> **Provided records**:
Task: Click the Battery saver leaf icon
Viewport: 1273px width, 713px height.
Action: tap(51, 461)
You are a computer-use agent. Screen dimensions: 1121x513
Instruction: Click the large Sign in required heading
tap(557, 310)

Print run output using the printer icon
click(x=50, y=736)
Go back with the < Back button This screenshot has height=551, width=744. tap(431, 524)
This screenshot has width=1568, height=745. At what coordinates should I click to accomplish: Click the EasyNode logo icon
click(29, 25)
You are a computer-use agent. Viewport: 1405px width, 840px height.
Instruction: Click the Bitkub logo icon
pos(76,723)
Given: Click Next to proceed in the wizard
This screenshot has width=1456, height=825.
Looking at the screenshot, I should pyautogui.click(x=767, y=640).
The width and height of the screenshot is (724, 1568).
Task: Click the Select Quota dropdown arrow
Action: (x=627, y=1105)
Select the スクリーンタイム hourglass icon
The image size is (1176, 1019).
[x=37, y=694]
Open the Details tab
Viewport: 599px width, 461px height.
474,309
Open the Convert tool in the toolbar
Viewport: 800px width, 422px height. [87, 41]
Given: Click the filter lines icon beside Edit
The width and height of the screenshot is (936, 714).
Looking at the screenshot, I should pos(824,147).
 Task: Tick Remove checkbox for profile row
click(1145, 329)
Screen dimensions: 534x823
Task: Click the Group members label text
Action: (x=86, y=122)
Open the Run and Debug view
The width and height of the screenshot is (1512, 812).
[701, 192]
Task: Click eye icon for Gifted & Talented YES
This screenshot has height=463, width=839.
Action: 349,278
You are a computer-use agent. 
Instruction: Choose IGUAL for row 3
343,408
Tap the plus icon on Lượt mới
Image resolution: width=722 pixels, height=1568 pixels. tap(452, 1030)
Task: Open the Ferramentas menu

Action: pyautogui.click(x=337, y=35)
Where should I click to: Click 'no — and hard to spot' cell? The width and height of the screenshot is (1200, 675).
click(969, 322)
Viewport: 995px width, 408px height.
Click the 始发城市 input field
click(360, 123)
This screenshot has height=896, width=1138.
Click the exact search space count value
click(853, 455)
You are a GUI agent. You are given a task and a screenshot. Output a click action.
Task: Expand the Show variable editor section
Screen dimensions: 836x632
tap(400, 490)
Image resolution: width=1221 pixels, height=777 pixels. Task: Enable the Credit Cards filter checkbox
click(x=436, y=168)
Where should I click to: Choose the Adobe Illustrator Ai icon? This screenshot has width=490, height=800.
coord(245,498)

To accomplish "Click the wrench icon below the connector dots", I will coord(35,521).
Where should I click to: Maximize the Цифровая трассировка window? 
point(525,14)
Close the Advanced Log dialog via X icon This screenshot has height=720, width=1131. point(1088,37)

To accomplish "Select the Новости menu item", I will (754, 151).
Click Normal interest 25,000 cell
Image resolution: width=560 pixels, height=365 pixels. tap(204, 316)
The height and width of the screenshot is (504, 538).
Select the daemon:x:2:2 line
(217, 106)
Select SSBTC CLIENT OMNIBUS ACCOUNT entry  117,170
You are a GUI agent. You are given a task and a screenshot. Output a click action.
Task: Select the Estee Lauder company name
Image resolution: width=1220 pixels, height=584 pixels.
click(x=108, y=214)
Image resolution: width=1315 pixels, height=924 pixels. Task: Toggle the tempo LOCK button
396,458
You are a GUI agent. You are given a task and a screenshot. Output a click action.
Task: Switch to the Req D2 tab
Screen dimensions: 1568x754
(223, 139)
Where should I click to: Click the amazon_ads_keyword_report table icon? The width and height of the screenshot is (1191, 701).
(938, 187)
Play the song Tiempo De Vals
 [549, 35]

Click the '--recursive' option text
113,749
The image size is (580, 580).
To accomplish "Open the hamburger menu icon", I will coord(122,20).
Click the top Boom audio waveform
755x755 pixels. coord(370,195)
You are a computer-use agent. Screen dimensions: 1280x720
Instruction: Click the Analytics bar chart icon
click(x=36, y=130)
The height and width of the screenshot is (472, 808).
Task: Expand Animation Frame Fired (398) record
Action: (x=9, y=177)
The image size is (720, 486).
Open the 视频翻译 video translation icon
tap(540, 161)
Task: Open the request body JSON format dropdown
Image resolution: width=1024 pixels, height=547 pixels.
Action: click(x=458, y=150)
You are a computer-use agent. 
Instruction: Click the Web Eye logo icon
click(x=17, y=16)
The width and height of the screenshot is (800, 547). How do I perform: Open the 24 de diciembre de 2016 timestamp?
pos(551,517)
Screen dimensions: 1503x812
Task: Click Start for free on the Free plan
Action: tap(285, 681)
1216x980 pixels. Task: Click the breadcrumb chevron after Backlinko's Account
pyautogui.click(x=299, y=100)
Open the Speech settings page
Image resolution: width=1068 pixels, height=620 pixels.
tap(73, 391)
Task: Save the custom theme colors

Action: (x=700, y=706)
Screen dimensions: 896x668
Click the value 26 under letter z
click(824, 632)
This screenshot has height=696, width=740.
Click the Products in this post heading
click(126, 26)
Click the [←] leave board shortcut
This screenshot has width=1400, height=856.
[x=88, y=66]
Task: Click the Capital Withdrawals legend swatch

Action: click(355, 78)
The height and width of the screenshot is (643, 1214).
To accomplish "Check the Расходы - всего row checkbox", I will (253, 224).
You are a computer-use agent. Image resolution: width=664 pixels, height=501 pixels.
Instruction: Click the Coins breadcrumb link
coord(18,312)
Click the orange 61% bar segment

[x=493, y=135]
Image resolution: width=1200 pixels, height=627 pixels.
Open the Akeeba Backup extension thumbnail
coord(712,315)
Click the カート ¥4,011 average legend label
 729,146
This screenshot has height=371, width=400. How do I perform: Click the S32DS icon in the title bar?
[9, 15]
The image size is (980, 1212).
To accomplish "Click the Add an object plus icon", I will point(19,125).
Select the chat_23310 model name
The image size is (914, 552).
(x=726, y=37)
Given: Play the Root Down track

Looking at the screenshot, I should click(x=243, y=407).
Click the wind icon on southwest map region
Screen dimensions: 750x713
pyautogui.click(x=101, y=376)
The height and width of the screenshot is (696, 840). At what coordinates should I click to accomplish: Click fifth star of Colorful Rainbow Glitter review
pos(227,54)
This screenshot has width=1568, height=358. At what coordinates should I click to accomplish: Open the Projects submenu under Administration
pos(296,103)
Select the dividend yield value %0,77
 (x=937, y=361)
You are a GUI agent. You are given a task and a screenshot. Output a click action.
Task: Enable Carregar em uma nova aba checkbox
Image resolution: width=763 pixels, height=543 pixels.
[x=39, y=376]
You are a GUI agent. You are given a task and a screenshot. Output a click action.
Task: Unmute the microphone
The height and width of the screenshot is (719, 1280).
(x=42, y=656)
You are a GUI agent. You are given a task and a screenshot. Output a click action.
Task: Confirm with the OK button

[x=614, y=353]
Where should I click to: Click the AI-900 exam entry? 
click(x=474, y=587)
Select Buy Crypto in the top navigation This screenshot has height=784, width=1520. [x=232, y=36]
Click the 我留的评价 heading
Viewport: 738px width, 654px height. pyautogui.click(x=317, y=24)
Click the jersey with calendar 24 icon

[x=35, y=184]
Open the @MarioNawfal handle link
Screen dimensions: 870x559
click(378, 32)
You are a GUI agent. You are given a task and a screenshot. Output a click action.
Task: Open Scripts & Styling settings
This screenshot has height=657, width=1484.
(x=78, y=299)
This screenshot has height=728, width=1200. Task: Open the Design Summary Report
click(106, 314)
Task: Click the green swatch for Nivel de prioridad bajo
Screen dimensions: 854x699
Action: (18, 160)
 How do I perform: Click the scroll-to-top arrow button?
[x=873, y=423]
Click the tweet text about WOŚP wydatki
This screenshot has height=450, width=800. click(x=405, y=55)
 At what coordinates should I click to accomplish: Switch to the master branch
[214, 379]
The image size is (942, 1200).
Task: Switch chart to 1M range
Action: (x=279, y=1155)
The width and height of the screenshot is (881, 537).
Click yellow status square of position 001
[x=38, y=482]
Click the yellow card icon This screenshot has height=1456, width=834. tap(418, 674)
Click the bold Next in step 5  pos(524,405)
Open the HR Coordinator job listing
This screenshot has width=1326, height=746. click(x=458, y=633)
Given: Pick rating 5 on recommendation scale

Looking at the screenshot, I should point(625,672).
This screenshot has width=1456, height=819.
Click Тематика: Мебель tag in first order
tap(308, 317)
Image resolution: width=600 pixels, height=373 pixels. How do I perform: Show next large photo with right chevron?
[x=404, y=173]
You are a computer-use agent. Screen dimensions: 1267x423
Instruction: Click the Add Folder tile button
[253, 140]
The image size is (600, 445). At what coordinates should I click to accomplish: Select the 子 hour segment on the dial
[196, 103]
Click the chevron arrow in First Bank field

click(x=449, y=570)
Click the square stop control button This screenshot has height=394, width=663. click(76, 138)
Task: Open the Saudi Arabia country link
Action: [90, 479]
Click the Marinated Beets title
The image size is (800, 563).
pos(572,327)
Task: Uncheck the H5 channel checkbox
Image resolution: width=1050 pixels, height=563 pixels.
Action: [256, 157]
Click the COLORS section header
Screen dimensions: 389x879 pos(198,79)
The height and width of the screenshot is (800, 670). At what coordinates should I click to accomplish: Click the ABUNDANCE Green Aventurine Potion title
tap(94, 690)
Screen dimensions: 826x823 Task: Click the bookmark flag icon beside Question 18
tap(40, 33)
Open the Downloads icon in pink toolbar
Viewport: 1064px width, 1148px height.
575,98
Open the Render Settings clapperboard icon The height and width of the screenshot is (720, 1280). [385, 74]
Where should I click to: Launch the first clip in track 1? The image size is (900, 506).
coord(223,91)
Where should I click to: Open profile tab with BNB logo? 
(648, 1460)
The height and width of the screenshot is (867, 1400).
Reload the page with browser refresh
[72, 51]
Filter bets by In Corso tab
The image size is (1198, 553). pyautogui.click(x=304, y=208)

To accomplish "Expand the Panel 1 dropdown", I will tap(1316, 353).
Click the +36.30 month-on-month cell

> **Work request**:
Please, from the entries above, set down exactly the lines from the one containing "Image resolution: width=763" through the one containing "Select Buy Crypto", and only those.

> **Answer to the problem**:
Image resolution: width=763 pixels, height=543 pixels.
[x=39, y=376]
You are a GUI agent. You are given a task and a screenshot. Output a click action.
Task: Unmute the microphone
The height and width of the screenshot is (719, 1280).
(x=42, y=656)
You are a GUI agent. You are given a task and a screenshot. Output a click action.
Task: Confirm with the OK button

[x=614, y=353]
Where should I click to: Click the AI-900 exam entry? 
click(x=474, y=587)
Select Buy Crypto in the top navigation This screenshot has height=784, width=1520. [x=232, y=36]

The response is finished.